**Task brief**
Pictures aside, reproduce exactly and only the lines from the one containing "Viewport: 841px width, 1400px height." through the end of the records.

(Stored entries)
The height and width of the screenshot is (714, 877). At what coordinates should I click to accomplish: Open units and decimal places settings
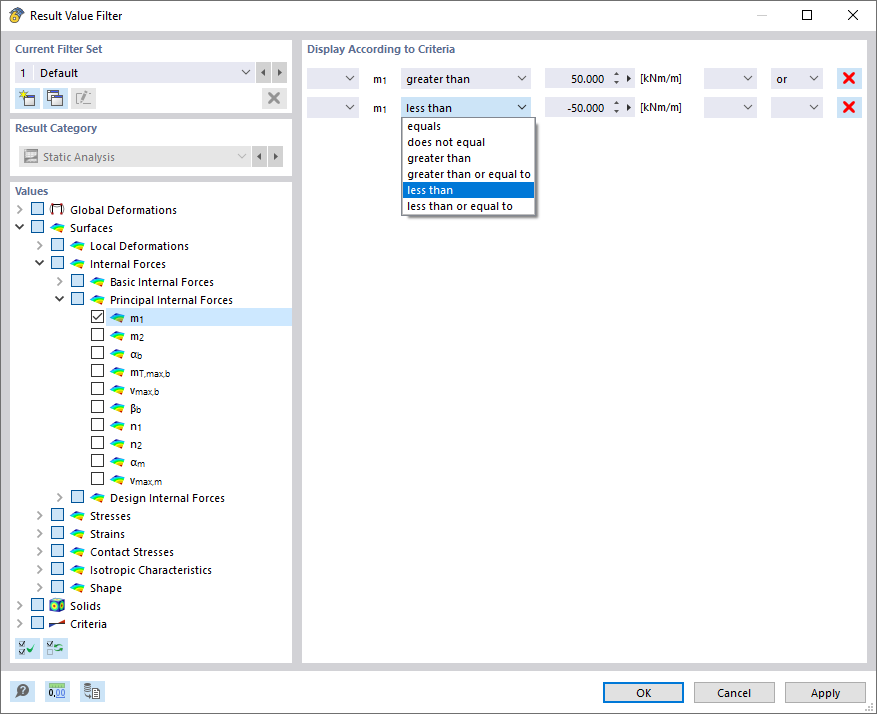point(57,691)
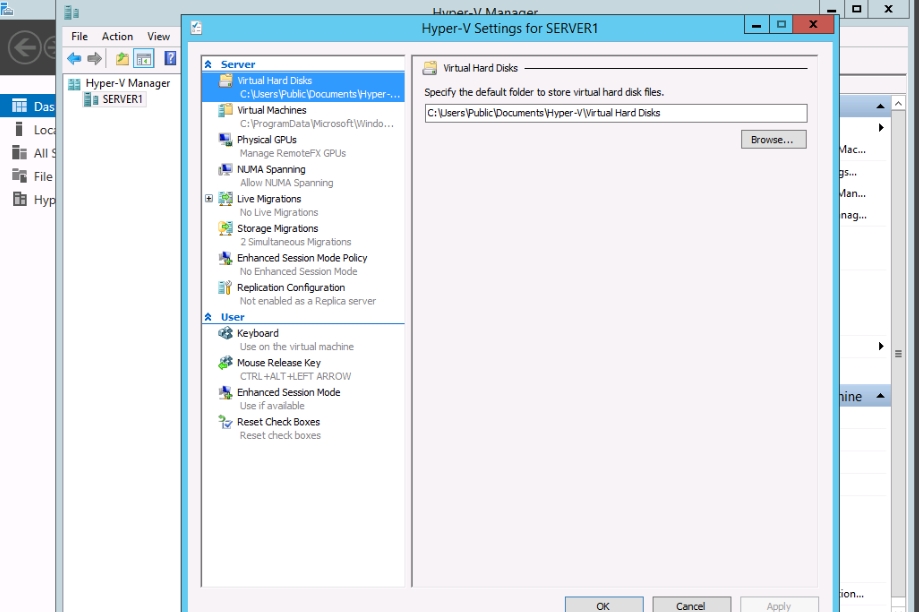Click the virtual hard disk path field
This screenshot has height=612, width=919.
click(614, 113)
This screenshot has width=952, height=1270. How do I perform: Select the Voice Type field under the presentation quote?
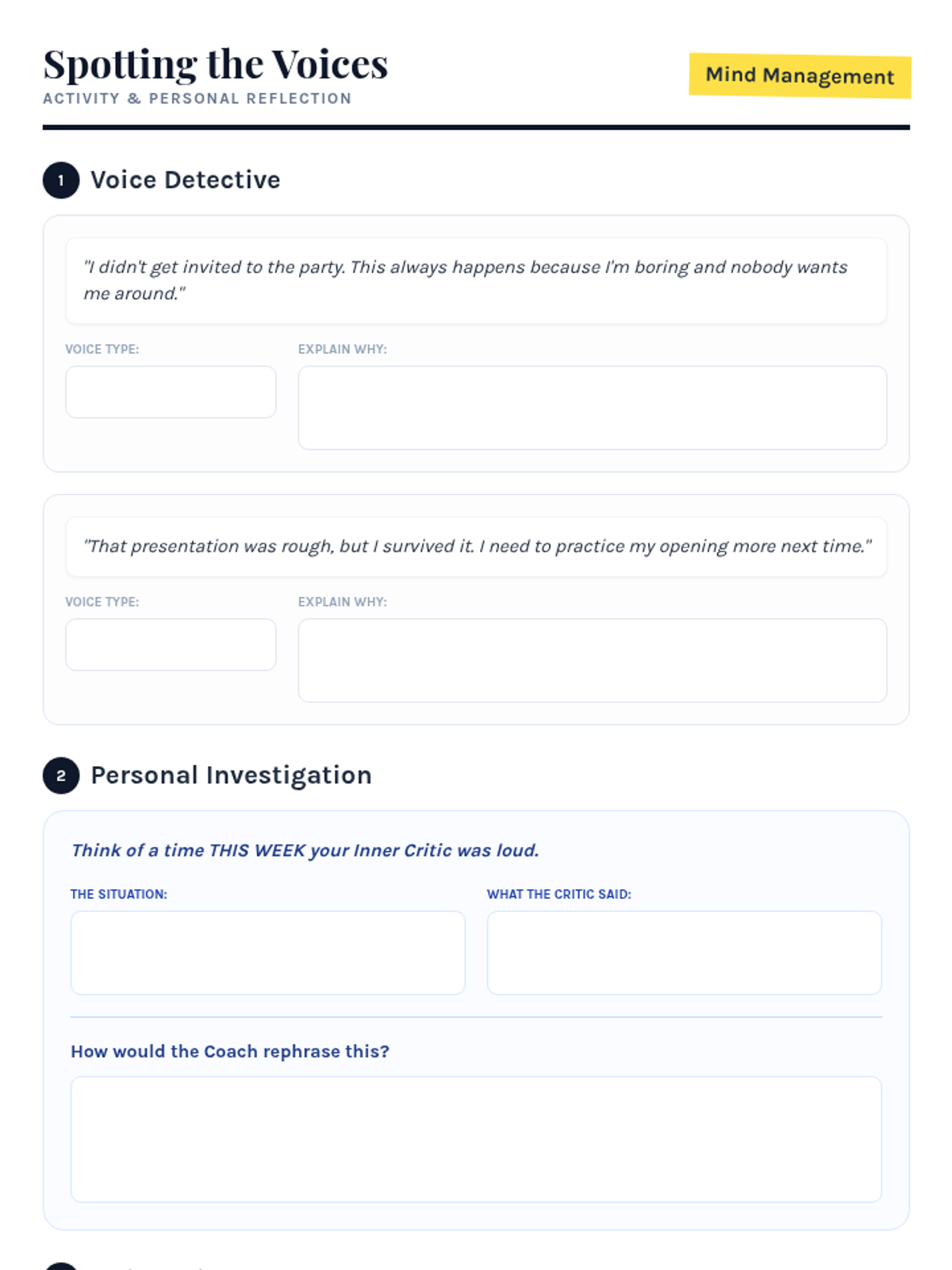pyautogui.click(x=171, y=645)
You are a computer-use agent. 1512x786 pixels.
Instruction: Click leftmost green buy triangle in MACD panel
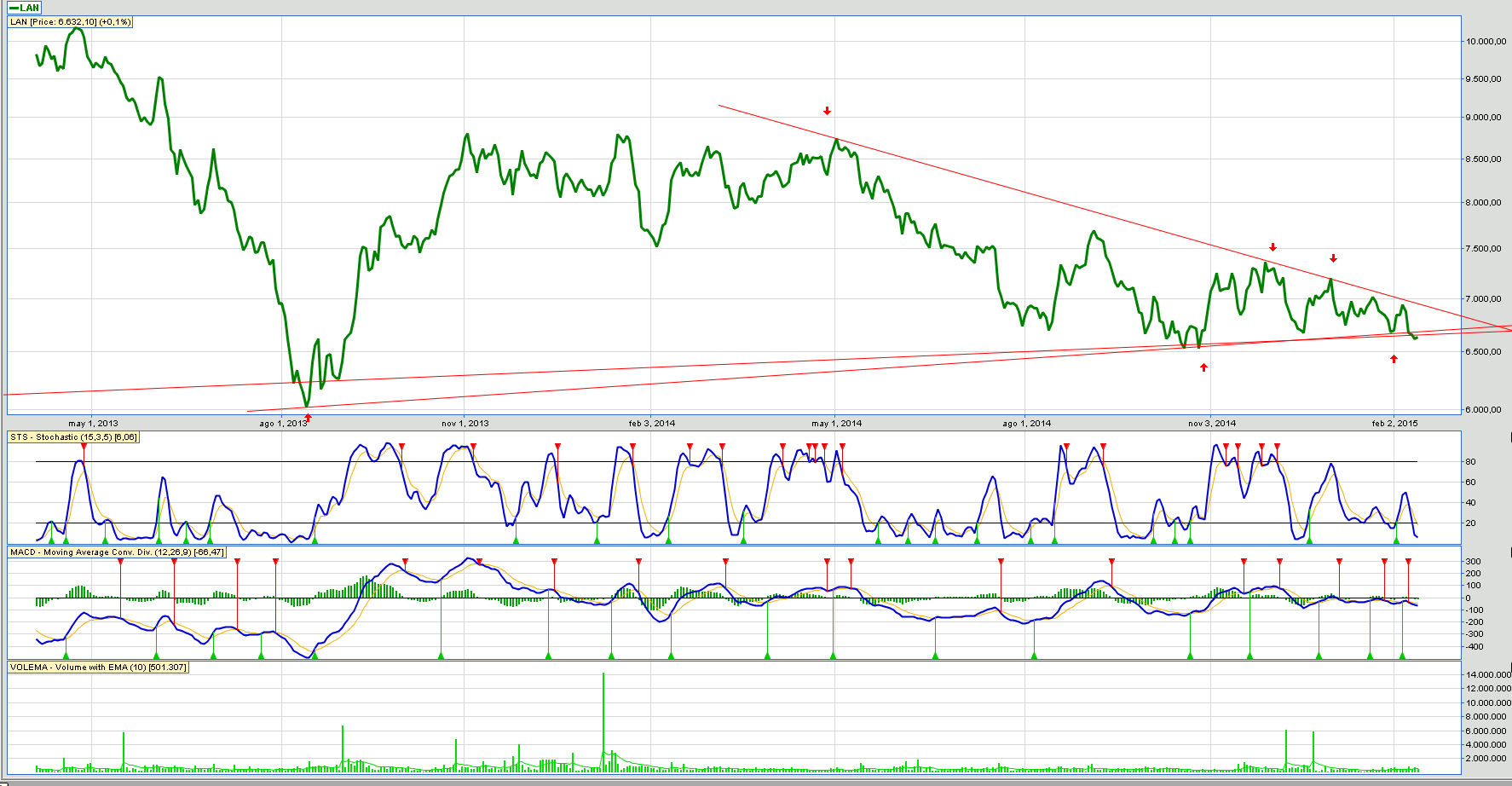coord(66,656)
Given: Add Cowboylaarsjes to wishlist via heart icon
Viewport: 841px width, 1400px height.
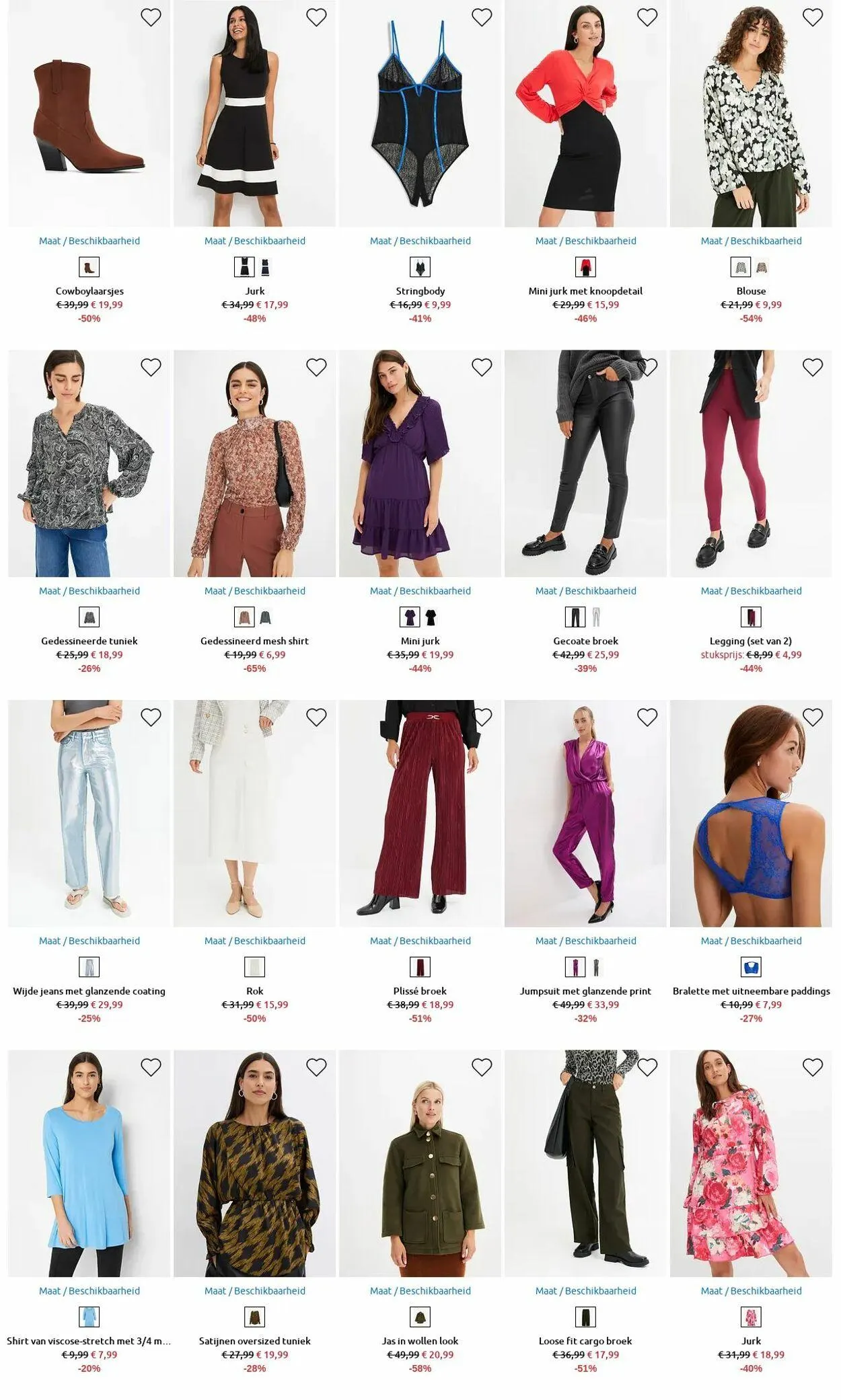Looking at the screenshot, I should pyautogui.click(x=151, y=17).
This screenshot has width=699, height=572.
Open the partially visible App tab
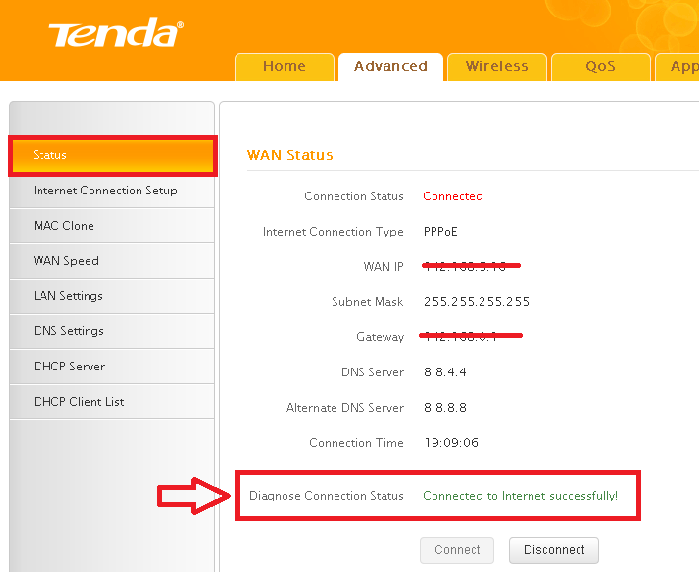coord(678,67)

**Answer box**
Viewport: 841px width, 1400px height.
Looking at the screenshot, I should pyautogui.click(x=151, y=17).
This screenshot has width=699, height=572.
Open the partially visible App tab
coord(678,67)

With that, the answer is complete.